Irma Vep

1996

Avec : Maggie Cheung (elle-même), Jean-Pierre Léaud (René Vidal), Nathalie Richard (Zoé), Antoine Basler (le journaliste), Nathalie Boutefeu (Laure). 1h38.

Star du cinéma asiatique, Maggie débarque à Paris pour le tournage d'un remake des Vampires de Feuillade. Elle est prise en charge par Zoé, la costumière. Le tournage est confus, René Vidal, metteur en scène illuminé, rumine son insatisfaction, tandis que l'équipe se demande si le film se fera. Alors que Maggie, moulée dans sa combinaison en latex noir, s'accomplit dans son rôle de vamp lors d'une nuit folle dans son hôtel, Vidal déprime. Il doit arrêter le film qui sera repris par un confrère (Lou Castel). L'équipe aura toutefois le temps de voir le montage magnifique de Vidal.
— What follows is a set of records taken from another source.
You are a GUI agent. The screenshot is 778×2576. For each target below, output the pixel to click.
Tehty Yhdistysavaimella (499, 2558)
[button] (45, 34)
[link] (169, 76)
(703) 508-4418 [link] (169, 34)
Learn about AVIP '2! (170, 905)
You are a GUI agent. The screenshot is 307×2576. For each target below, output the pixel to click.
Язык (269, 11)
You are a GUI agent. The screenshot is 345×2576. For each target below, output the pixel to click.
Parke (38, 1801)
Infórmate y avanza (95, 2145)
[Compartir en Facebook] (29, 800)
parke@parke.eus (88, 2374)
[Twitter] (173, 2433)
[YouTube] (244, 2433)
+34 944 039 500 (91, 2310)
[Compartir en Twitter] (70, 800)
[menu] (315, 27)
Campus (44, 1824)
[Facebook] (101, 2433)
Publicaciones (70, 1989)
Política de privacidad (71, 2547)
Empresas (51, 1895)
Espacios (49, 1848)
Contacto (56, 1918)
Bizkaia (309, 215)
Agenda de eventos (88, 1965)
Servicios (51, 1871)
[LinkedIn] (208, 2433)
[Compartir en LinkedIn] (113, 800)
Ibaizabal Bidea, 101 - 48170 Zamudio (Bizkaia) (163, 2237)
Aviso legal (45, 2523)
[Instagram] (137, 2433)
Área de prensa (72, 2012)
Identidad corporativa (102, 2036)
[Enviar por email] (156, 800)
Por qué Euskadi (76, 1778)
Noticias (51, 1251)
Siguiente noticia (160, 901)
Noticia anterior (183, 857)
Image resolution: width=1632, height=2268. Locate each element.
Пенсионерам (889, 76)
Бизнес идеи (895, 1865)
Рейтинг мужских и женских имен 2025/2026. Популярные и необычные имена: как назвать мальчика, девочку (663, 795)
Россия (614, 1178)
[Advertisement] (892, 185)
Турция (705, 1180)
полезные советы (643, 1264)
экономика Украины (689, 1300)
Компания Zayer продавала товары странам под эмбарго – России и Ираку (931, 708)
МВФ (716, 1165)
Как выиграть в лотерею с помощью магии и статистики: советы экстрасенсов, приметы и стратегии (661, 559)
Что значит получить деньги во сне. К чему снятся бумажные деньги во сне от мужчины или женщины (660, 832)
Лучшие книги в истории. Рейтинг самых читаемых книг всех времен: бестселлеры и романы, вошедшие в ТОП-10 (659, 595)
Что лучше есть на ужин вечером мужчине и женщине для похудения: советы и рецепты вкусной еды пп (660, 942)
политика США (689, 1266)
Scène clé : Maggie vole les bijoux. Après une journée de travail plutôt déprimante, Maggie, par hasard, se trouve, follement, inutilement dans la peau du personnage.

Message essentiel : le désir passe par des voies tordues et sinueuses.

Dans une séquence comique, un journaliste franchouillard, assez virilement inculte, exprime toute sa haine du "cinéma français intellectuel...pour les élites" face aux "bons metteurs en scène John Woo, Arnold Schwartzenegger et Jean-Claude Vandamne". Or s'il est une dignité des auteurs du cinéma d'aujourd'hui, c'est de pouvoir, malgré des contraintes des "genres" qui triomphent au box-office de développer les thèmes, l'esthétique voir la morale qui leurs sont chers.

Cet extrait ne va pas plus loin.